*TEXTE À LIRE*.
Les triticales et le tritordeum

Les triticales

Le triticale, terme qui apparait en 1935, condense les deux appellations latines Triticum/froment et Secale/seigle, c’est un hybride interspécifique blé/seigle.

Le triticale est un rêve pour tout sélectionneur ; apporter, dans une même semence, la qualité panifiable du premier avec en plus la rusticité du second. Même en toilettant les épis qui retire les organes mâles (les anthères) émettant le pollen et après lui avoir procurer du pollen (organes femelles) d’une autre variété, cela ne réussira pas si les gènes sont différents. Il faut que ces plantes soient proche. On ne peut pas croiser des éléments femelles d’un blé ancien, tel le petit épeautre (diploïde ou 1 paire de 7 chromosomes) et le féconder par un élément mâle, le pollen d’une variété moderne tel « Apache » de 1998 (hexaploïde ou se retrouvent 3 paires de 7 chromosomes). C’est pourquoi certains vont jusque à dénommer le triticale, le « premier blé artificiel ».

Pour plus d’infos voyez aussi le parcours de la graine de blé.

Le triticale a été observé scientifiquement pour la première fois en 1876 par le botaniste écossais Alexander Stephen Wilson. C’était l’époque de la découverte de la sélection généalogique, une voie et une explication de la science s’ouvrait sur la pratique d’un nouveau marché, un nouveau métier, les semenciers et que ceux-ci menait du coup, un foisonnement d’expériences.

Il s’agissait d’un croisement entre un blé tendre (hexaploïde) castré, recevant du pollen de seigle (diploïde) donnant un octoploïde. Un peu après l’expérience que relate A.S.Wilson, en 1888, le sélectionneur Wilhem Rimpau de Braunschweig en Saxe, obtient après de longues recherches, un Triticosecale Rimpaui Wittmack qui comme son prédécesseur est peu satisfaisant au niveau fertilité du croisement et stabilité dans la descendance. Dans les années 1920-30 c’est le Triticum secalotricum saratoviense qui est décrit au centre de recherche de Saratov en Russie, il ne correspond en termes d’hérédité génétique qu’à un blé hybride F1 d’aujourd’hui [i], c’est à dire que la stabilité des caractères n’est pas fixée et ne se reproduit pas dans la descendance.

*DOCUMENTS SOURCES*.
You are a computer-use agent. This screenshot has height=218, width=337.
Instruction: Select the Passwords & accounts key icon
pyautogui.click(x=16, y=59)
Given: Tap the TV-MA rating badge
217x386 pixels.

==

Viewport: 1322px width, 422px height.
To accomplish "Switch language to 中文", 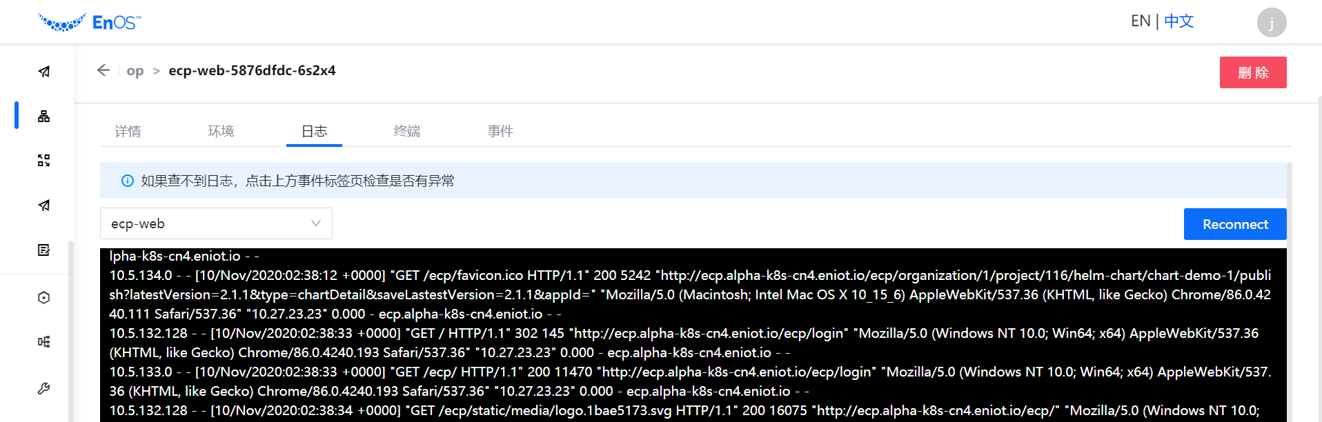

---

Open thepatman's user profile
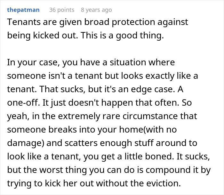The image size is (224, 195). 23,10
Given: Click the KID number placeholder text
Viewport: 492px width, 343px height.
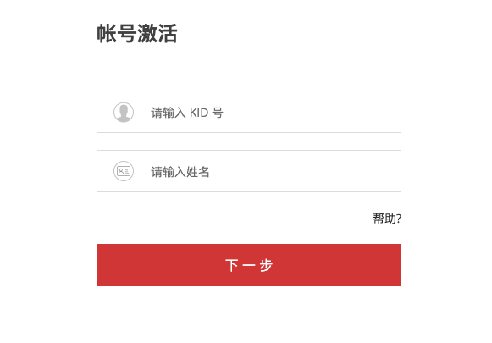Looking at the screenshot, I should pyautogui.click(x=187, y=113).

*CONSIGNE*.
Citez textuellement le passage du texte sur le triticale compris entre « Le triticale a » et « un foisonnement d’expériences. », ces deux bornes incluses. Les entrées ci-dessus n'ont aucun lien avec le texte.

*VOTRE RÉPONSE*.
Le triticale a été observé scientifiquement pour la première fois en 1876 par le botaniste écossais Alexander Stephen Wilson. C’était l’époque de la découverte de la sélection généalogique, une voie et une explication de la science s’ouvrait sur la pratique d’un nouveau marché, un nouveau métier, les semenciers et que ceux-ci menait du coup, un foisonnement d’expériences.